▶ **What to work on**:
The records below are to be restated word for word; their pictures are not.

Start of Recorded information

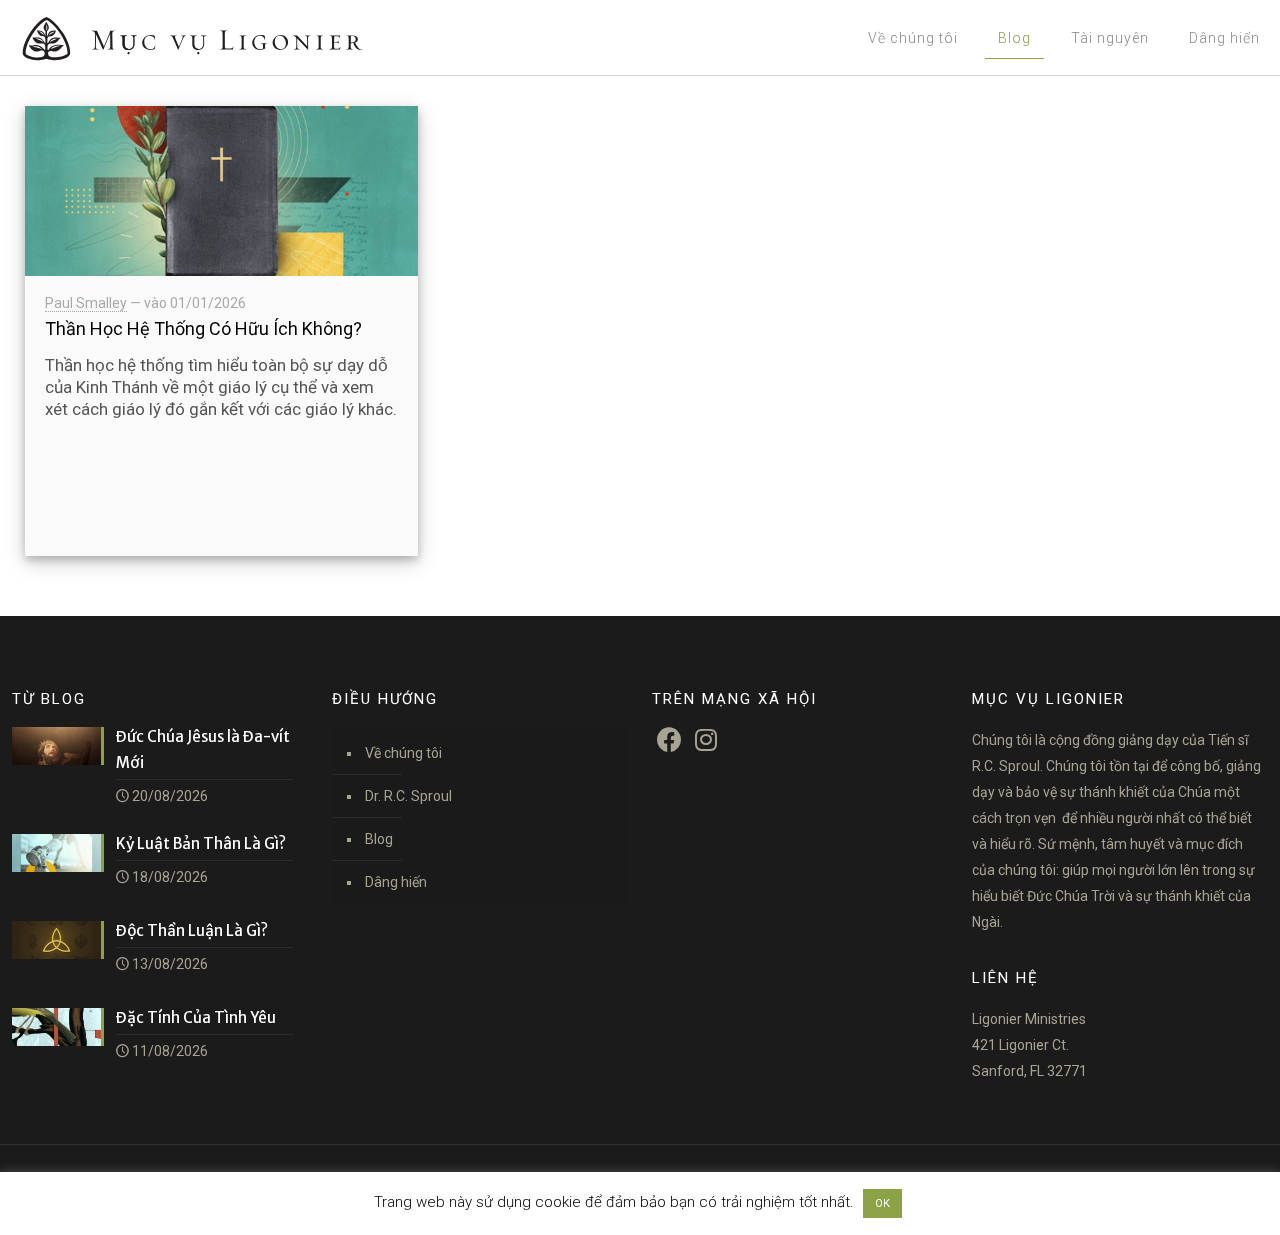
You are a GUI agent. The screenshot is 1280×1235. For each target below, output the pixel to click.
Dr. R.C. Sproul (408, 796)
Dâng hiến (396, 882)
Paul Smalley (86, 303)
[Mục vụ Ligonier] (220, 37)
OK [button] (882, 1203)
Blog (379, 839)
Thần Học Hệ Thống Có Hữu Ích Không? (203, 328)
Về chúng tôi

End of Recorded information

▶ **Answer section**:
You are a GUI agent. The screenshot is 1280×1235. For each target below, output the pixel to click.
Dr. R.C. Sproul (408, 796)
Dâng hiến (396, 882)
Paul Smalley (86, 303)
[Mục vụ Ligonier] (220, 37)
OK [button] (882, 1203)
Blog (379, 839)
Thần Học Hệ Thống Có Hữu Ích Không? (203, 328)
Về chúng tôi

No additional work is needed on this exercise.